İnternette ya da mağazalarda “120 Hz”, “240 Hz” ya da “480 Hz” olarak etiketlenen HDMI kablolarını görmüşsünüzdür. Bu etiketleri kabloların kutularına basmak kolay bir iş tabi fakat bu işin arkasında bir gerçeklik payı yatmıyor.
Şöyle bir örnekle durumu izah etmeye çalışayım: Diyelim ki bahçenizi sulamak için bir hortuma ihtiyacınız var.

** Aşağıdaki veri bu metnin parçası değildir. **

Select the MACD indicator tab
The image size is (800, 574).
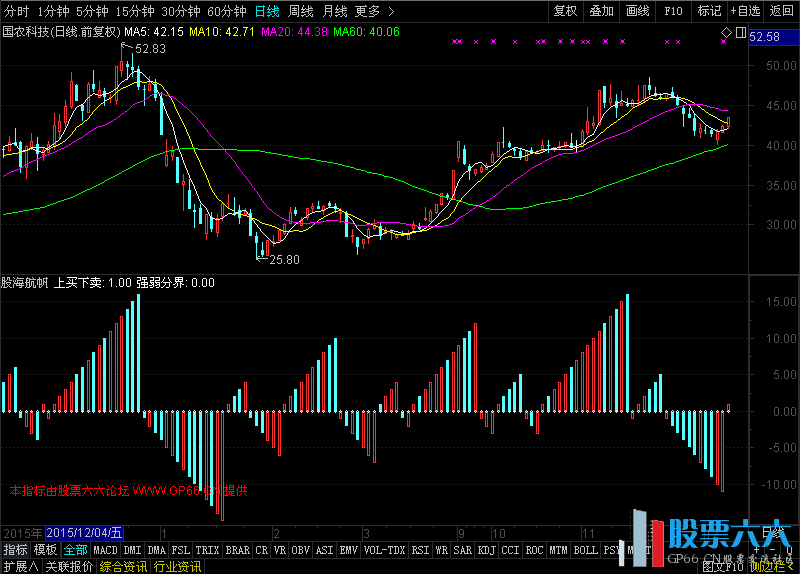coord(106,550)
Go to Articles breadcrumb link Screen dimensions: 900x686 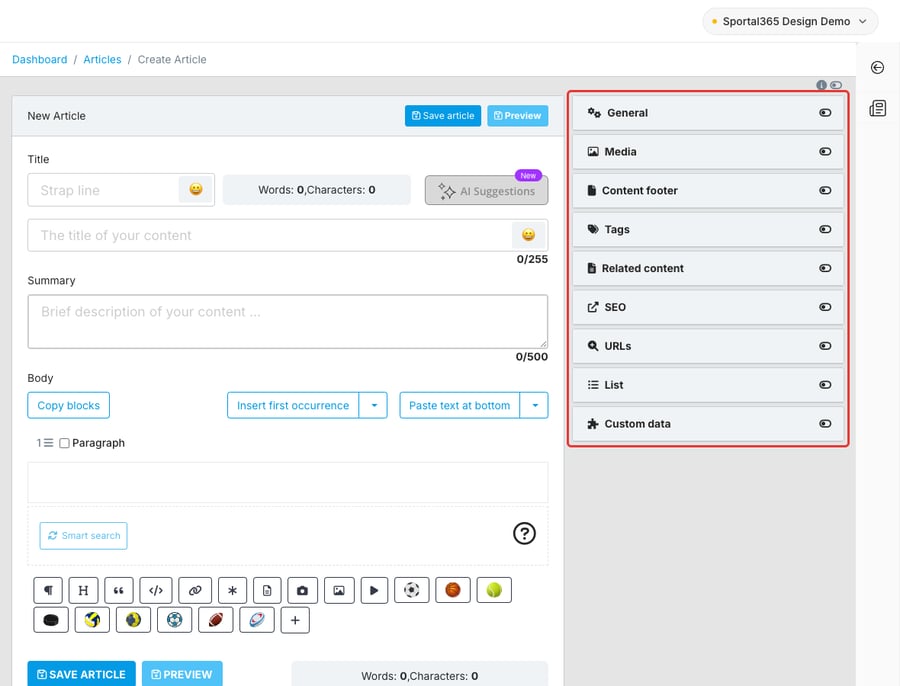pyautogui.click(x=102, y=60)
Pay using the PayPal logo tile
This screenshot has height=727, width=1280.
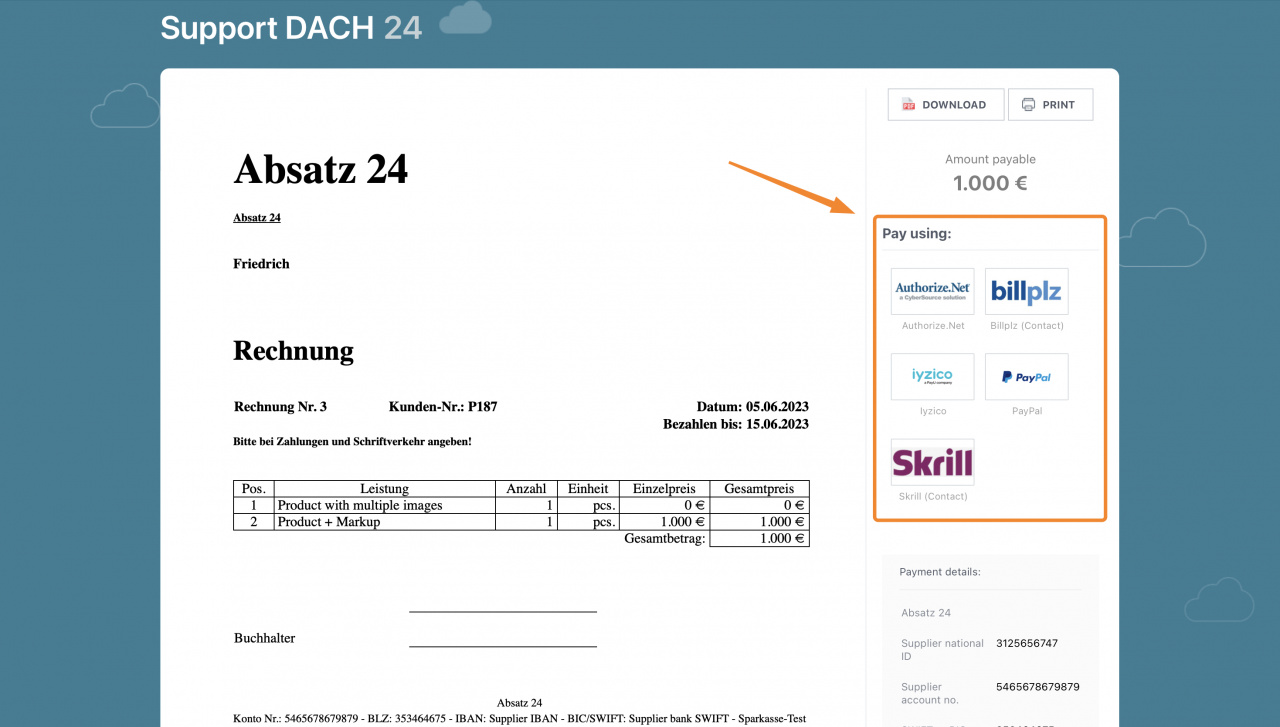click(1026, 376)
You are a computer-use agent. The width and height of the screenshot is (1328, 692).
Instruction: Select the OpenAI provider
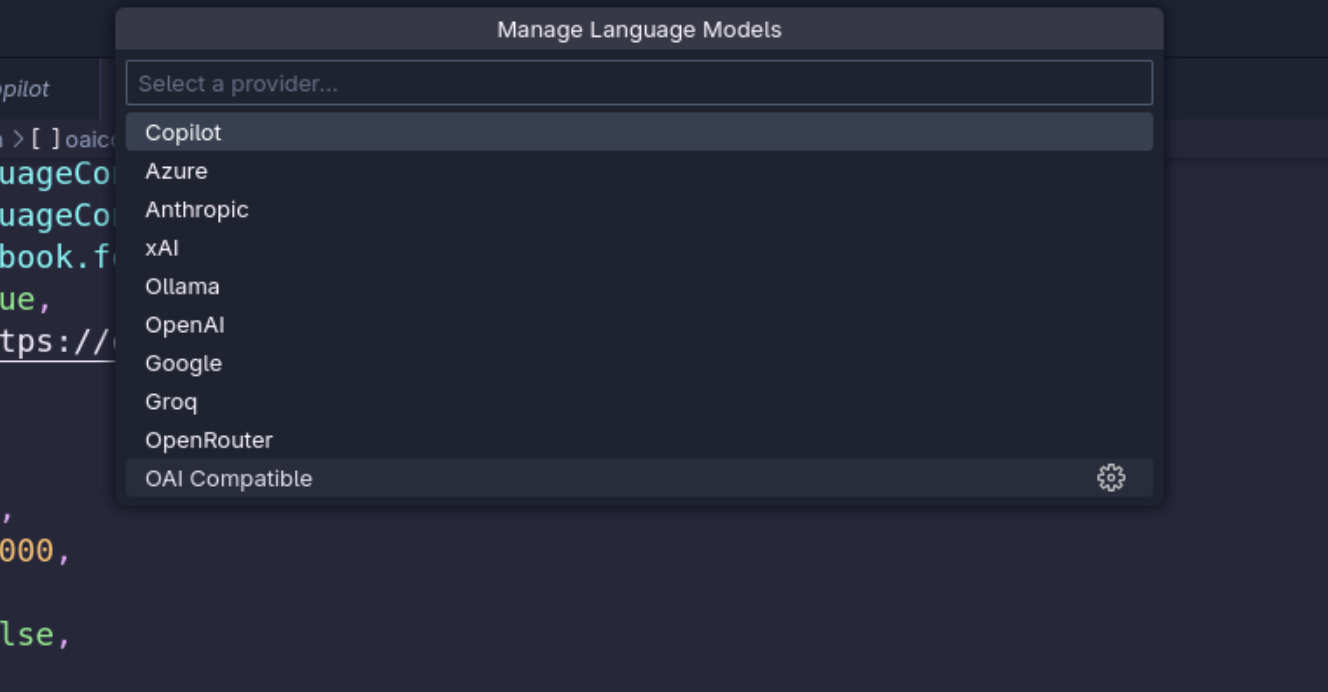(185, 325)
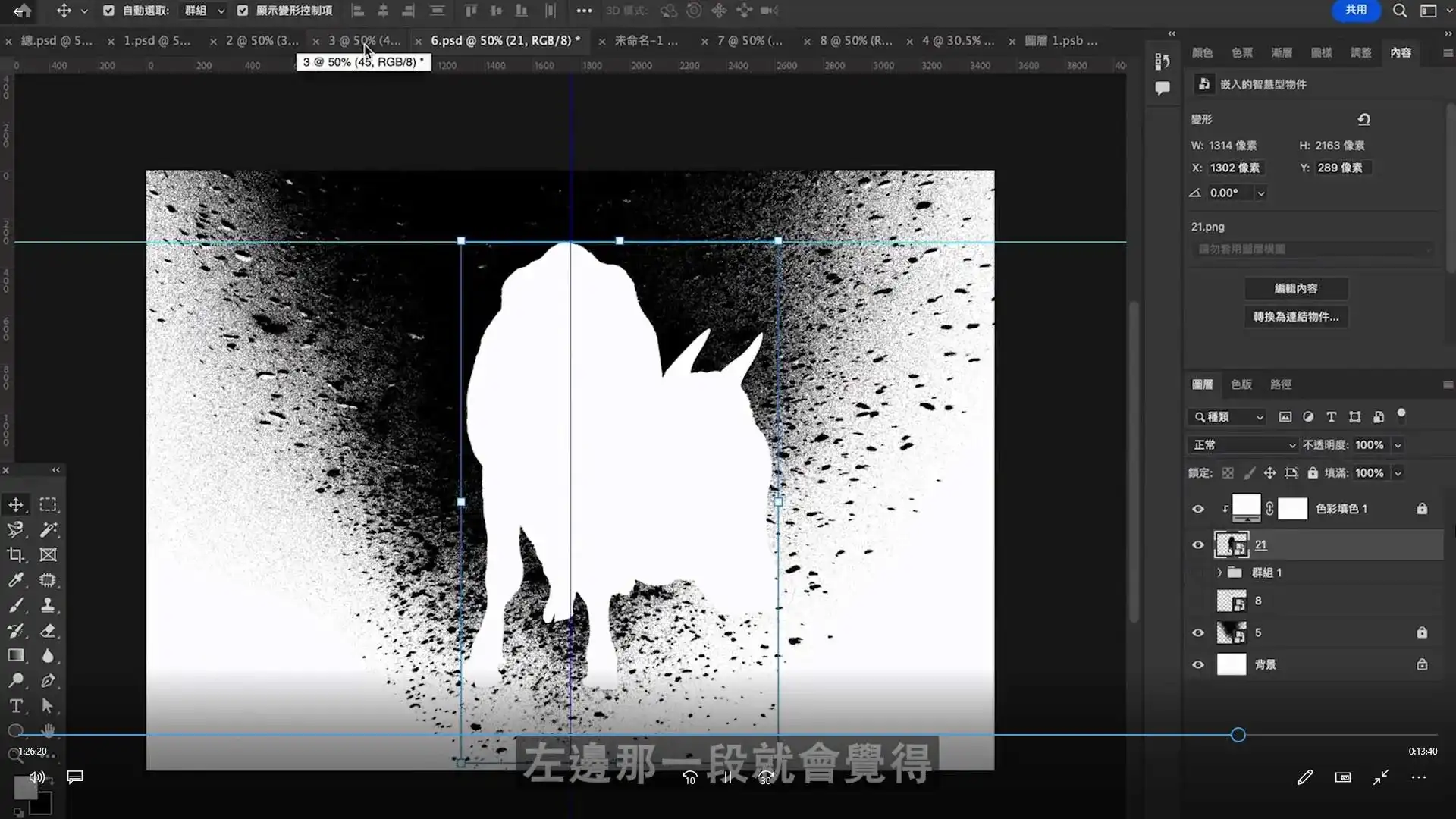Click the lock-all icon in the lock row
The height and width of the screenshot is (819, 1456).
(x=1314, y=472)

Hortum almaya gittiniz ve hortumların üzerinde şöyle bir etiket gördünüz; “Yapay çimleri sulamak için üretilmiş” ya da “Doğal çimleri sulamak içindir”. Aklınıza gelen ilk tepki şu olur muhtemelen; hortumun içinden geçen madde su olduğuna göre bu etiketlerin mantığı ne? Su aynı olduğu sürece hortumlar arasında bir fark yoktur. HDMI sinyalleri de aynı bu şekilde aktarılır. Aynı HDMI sinyalleri “120 Hz” ya da “240 Hz” etiketlerinden bağımsız olarak her kablodan geçebilir.
Aslında televizyonun tazeleme oranı ile gelen sinyalin en ufak bir ilişkisi yoktur. Tazeleme oranı, sinyal geldikten sonra devreler tarafından ayarlanır. Peki, durum böyleyse neden farklı tazeleme oranı etiketine sahip kablolar mevcut?
Bu sorunun cevabını tahmin etmek aslında çok da zor değil. Tazeleme oranı etiketlerine sahip kablolar, alıcıyı yanlış yönlendirerek bir kabloya vermesi gereken paranın çok daha fazlasını harcamasına neden oluyor. Elektronik mağazaları, bu tür etiketlere sahip kabloları kullanarak kullanıcıların gereğinden çok daha fazla paralar ödemesine sebep oluyorlar. Harcadığınız ekstra para görüntü kalitenizi arttırmanıza herhangi bir katkı yapmazken, cüzdanınızı hafifletmeye fazlasıyla katkı yapıyor.